After five glorious days in Haines, we had to move on to where we would be spending our summer, on the shore of Kenai Lake, between Moose Pass and Seward. I was jumping around in my seat as Bill drove down the Seward Highway for the first time. Around each turn in the road was a new view. One area, just south of Anchorage, called Turnagain Arm, featured mountains meeting the water, with puffy white clouds floating near their summits. It took our breath away!
Three weeks to the day after entering Canada, we pulled into the driveway at Renfro’s Lakeside Retreat. Bill parked us in front of the log-built lodge and we went in to meet our new boss, Gary.
As I remember that moment, I am feeling some of what I was feeling then – exhilaration! Forty years of anticipation came to a head, and as we introduced ourselves to Gary, I found myself unabashedly bursting into tears. I explained, as best I could, how I waited for this a long time. Gary hugged me tight and told me it was okay.
After regaining my composure, we walked down to the RV park so Gary could show us our site. As we set up, I realized that each day the mountains would greet us, right outside our front door. We walked down to see the cabins set on the shore of Kenai Lake and my jaw about hit the ground! The mountains were all around the lake, which was the coolest shade of green. Glacier sediment caused it to look like clouded sea glass. I had never seen water that color before.
Renfro’s offered eight cabins and ten RV sites. Our jobs were to turn them over, making sure all was perfect for incoming guests. The unique seven-days-on followed by seven-days-off schedule afforded plenty of opportunity to take in all the great state of Alaska had to offer
Locally, we went wild blueberry picking; sightseeing on the Kenai Fjords tour; hiking to Exit Glacier; and exploring Seward, Whittier, and Portage Glacier. There was also plenty of time for multi-day trips, including Homer, Denali, and Valdez. No other jobs we considered had so much time off for exploring.
Almost every day, working or not, I took a picture of the mountains and the lake at Renfro’s. Bill asked me, at least once a week, “Don’t you have enough pictures? It’s the same mountain.” And I would reply, ‘It looks different today.” Almost every day, while taking trash to the transfer station, we saw waterfalls and moose, and I snapped pictures of them too.
I am happy to report, we never tired of the mountain views out our front door, or the views of Kenai Lake as we worked. In fact, we never tired of the views from anywhere we went, from Haines, to Seward, to Whittier, to Homer, to Talkeetna and Denali, or to Valdez. We never tired of seeing the stunning glaciers and waterfalls. We never tired of seeing wildlife – moose, grizzlies, elk, caribou, sheep, bald eagles, puffin, whales, and oh! – the otters. I think the otters are my favorite.

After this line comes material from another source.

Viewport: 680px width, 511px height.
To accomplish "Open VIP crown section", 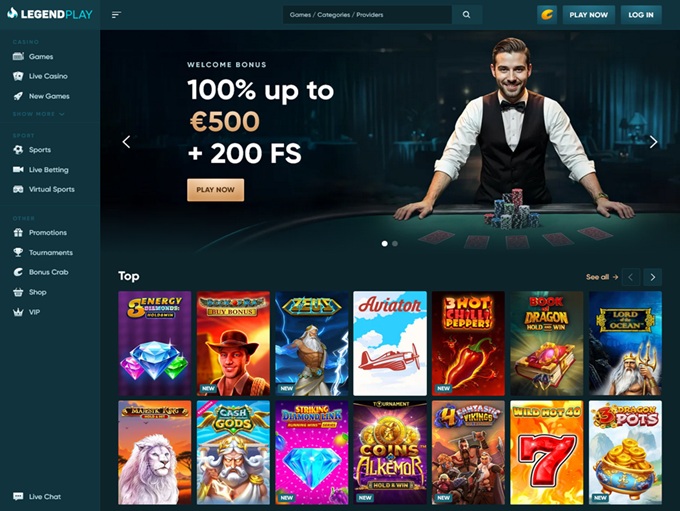I will pyautogui.click(x=26, y=312).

Alaska exceeded my every imagining, and our Workamping jobs at Renfro’s helped make it possible. I know someday we will return to the Last Frontier to continue exploring all it has to offer. We are grateful to Workamper News and opportunities they share for RVers like us, allowing us to travel anywhere, even to Alaska. To paraphrase naturalist and writer, John Muir, “Someday the mountains of Alaska will call and we will go!”